Bo Hu, an assistant professor of finance at the Donald G. Costello College of Business at George Mason University, argues that this view of benchmarking doesn’t take accurate account of how asset managers learn about markets.

“Existing theory assumes asset managers only acquire information exclusively or specifically about one asset at the time, instead of a portfolio,” Hu says. “This is not the reality. Asset managers’ objective is to optimize their portfolio return.”

His co-authored working paper illustrates this principle by modelling and comparing two distinct types of learning technologies. Separative learning regards every asset in isolation. As Hu explains, “With separative learning, the overall information revealed by prices is additive. One plus one equals two.” Integrative learning allows investors to process portfolio-wide signals, achieving a “cross-asset information effect” in which the market informationally exceeds the sum of its parts. 

The researchers quantify the informational efficiency of markets through a novel use of information theory. Hu explains, “We use a mutual information measure that can tell you how much uncertainty about all stock payoffs can be reduced if you observe all stock prices. This is different from the standard measure of price informativeness, which relies on a regression model or can only capture linear relationships. To the best of my knowledge, we are the first to use this measure to quantify price efficiency at different levels.” 

As expected, the inverse relationship between the benchmarking level of an asset and its price-informativeness held firm under separative learning. But the results for integrative learning were more nuanced. As the uncertainty surrounding an asset’s eventual returns increased (as might happen in the early months of a CEO’s tenure, or any other impending major change at the company), it garnered more investor attention, because of the aforementioned cross-asset effects.

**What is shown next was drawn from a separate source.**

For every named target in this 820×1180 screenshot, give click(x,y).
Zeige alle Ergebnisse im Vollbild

In a multi-asset economy, the researchers showed that benchmarking could actually improve the overall market efficiency. In other words, market efficiency can be greater than the sum of price-informativeness of all assets. This occurs under integrative learning as investors keep paying more attention to high-risk equities. However, when a risky asset’s benchmarking level increased past a certain threshold, market efficiency could go down because that asset grabs too much investor attention despite its reduced supply.

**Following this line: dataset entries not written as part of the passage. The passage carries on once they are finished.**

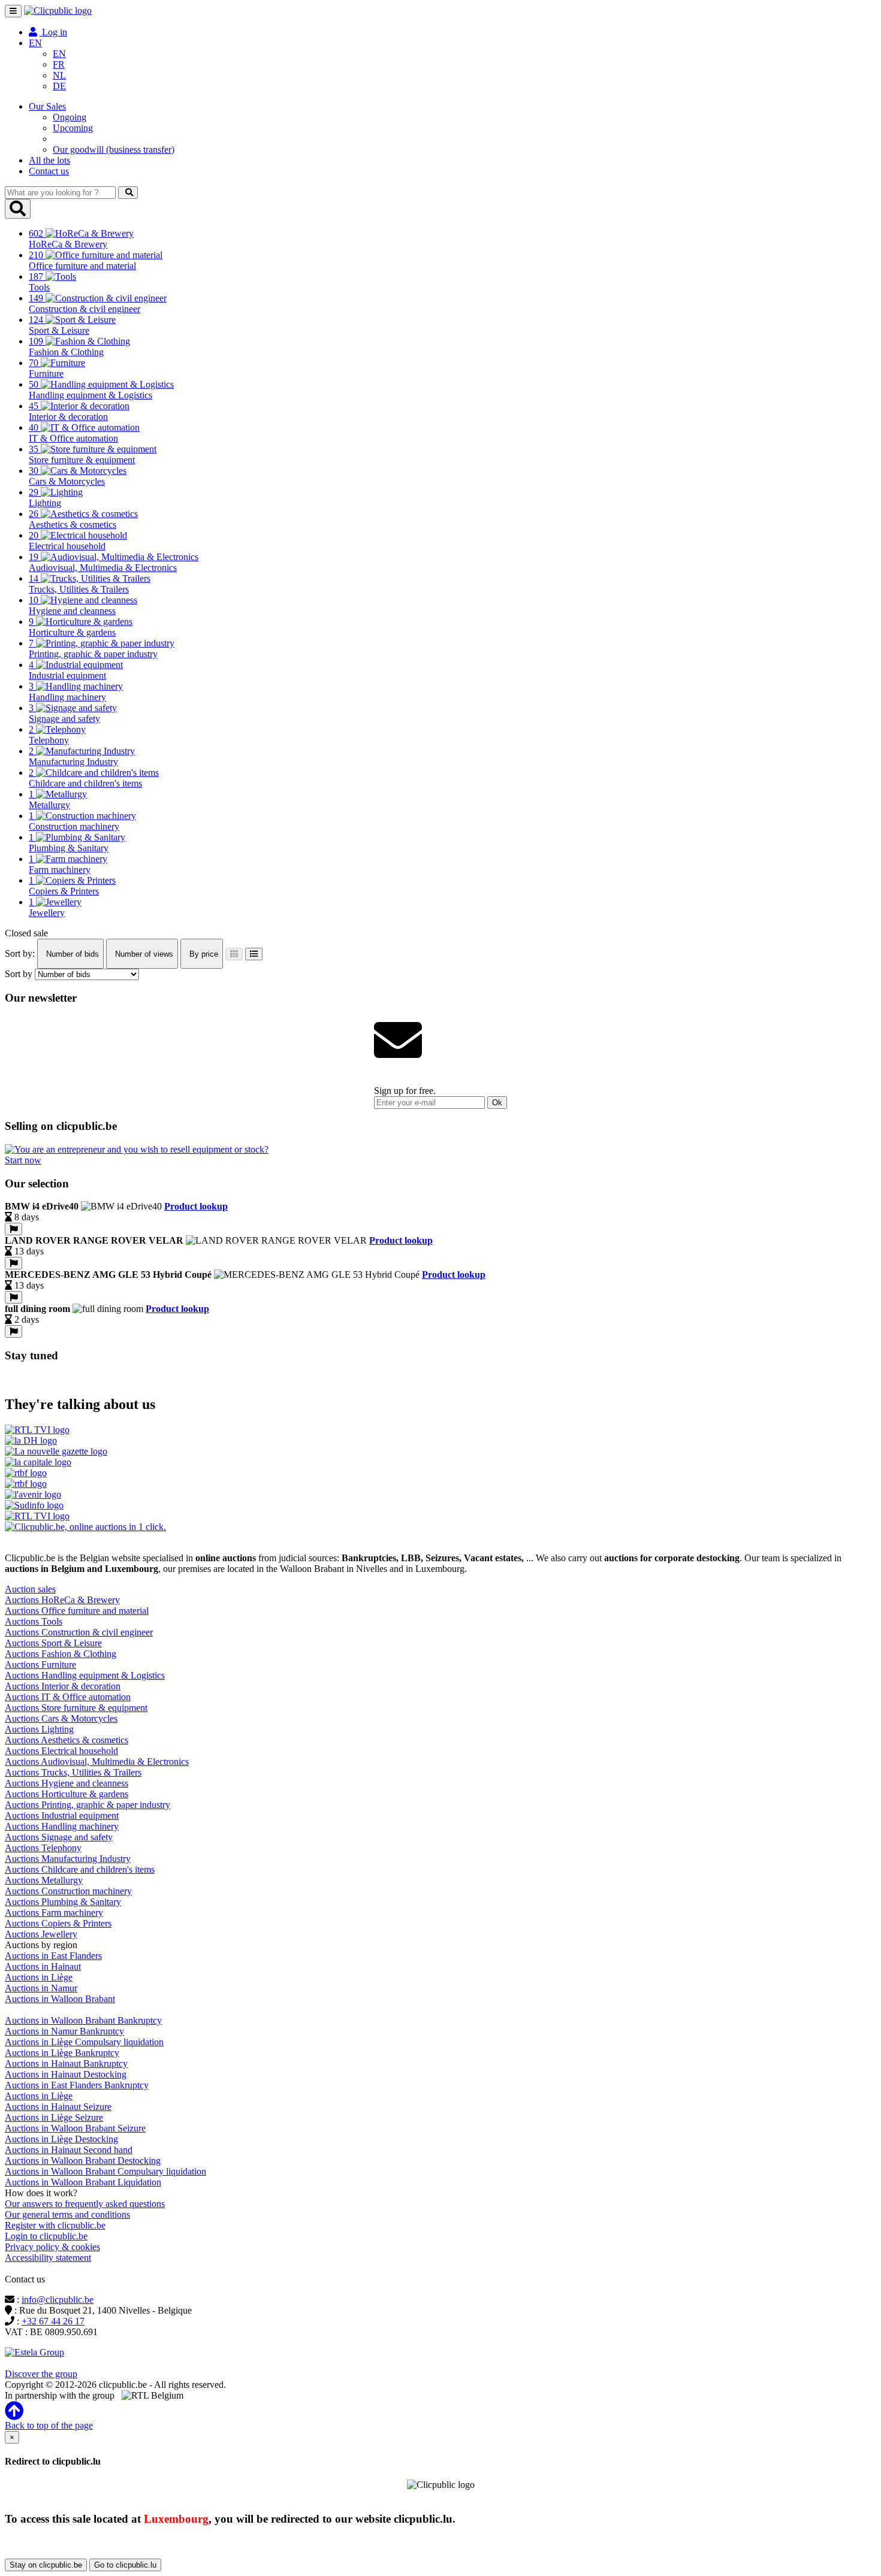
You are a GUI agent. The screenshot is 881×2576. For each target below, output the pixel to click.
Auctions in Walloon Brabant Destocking (83, 2160)
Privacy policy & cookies (52, 2247)
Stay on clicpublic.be (46, 2564)
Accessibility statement (48, 2258)
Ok (497, 1102)
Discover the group (41, 2374)
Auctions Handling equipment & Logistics (85, 1675)
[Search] (128, 192)
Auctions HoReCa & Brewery (62, 1600)
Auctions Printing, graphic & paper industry (87, 1805)
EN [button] (35, 43)
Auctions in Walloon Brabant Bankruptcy (83, 2020)
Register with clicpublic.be (55, 2225)
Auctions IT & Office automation (68, 1697)
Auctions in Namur (41, 1988)
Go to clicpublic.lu (125, 2564)
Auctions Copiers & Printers (58, 1923)
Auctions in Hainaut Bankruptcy (66, 2063)
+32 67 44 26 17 (53, 2321)
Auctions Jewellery (41, 1934)
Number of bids (71, 954)
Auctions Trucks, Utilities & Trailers (73, 1772)
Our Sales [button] (47, 106)
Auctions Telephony (43, 1848)
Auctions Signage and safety (59, 1837)
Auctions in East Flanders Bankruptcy (77, 2085)
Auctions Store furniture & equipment (76, 1708)
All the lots (49, 160)
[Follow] (13, 1229)
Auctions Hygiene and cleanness (66, 1783)
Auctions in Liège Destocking (61, 2139)
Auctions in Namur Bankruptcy (64, 2031)
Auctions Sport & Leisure (53, 1643)
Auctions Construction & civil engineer (79, 1632)
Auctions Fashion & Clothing (60, 1654)
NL (59, 75)
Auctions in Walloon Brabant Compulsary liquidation (105, 2171)
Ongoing (69, 117)
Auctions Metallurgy (44, 1880)
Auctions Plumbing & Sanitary (63, 1902)
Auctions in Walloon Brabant (60, 1999)
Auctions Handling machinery (62, 1826)
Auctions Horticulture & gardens (66, 1794)
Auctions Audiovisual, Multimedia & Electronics (97, 1761)
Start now (23, 1160)
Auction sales (30, 1589)
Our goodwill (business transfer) (113, 149)
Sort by (18, 974)
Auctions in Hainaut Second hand (68, 2150)
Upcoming (73, 128)
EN (59, 54)
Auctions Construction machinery (68, 1891)
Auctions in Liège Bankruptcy (62, 2053)
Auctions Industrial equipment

“Existing theory assumes asset managers only acquire information exclusively or specifically about one asset at the time, instead of a portfolio,” Hu says. “This is not the reality. Asset managers’ objective is to optimize their portfolio return.”

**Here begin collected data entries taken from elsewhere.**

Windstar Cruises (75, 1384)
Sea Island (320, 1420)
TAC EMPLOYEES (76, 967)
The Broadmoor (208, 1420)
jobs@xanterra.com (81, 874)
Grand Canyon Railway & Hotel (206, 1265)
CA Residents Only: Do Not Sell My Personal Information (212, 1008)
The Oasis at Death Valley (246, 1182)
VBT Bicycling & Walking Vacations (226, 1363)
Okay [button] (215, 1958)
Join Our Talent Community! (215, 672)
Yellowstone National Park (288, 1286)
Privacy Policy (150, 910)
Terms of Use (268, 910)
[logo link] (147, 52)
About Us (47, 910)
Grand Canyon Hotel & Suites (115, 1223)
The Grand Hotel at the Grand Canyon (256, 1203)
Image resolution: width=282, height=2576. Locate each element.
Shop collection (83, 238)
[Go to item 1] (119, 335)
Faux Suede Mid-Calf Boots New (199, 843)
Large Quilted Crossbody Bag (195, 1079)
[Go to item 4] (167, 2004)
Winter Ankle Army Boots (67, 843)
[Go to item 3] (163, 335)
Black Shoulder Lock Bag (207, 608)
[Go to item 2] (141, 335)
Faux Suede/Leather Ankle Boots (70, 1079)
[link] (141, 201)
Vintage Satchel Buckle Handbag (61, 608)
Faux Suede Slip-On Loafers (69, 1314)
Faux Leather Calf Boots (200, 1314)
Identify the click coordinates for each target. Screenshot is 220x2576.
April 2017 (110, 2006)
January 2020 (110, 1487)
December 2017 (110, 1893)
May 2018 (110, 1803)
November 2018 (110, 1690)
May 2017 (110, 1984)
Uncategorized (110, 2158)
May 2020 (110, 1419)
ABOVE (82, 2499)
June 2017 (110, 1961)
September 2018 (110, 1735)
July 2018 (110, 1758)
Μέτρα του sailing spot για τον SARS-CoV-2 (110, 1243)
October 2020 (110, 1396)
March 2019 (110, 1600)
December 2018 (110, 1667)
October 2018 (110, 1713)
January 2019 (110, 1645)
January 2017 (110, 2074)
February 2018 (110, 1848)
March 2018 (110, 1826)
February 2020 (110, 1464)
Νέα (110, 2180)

The researchers also investigated the combined impact of the above effects upon prices for non-benchmarked assets. They found that under separative learning, an increase in benchmarking level for one stock always boosted the price of the other. But with integrative learning, the non-benchmarked asset’s price could decrease—again, depending on whether the benchmarked asset was more or less volatile than its counterpart. The less risky asset could be relatively ignored given investors’ limited attention.

“I think you can view many things as information processing systems. The financial market is a gigantic, intricate ecosystem which constantly produces data and accumulates dispersed information from investors. Their learning technology is crucial to how their information gets incorporated into prices),” Hu says. The cross-asset dynamics of integrative learning seems closer to what real-world investors desire than the additive logic of separative learning. 

The introduction of new technologies such as large language models like ChatGPT may make integrative learning even more beneficial. “Machines can help us extract useful information at a level consistent with the objective of portfolio management,” Hu says. “I think integrative learning becomes more feasible nowadays and seems like the better choice.”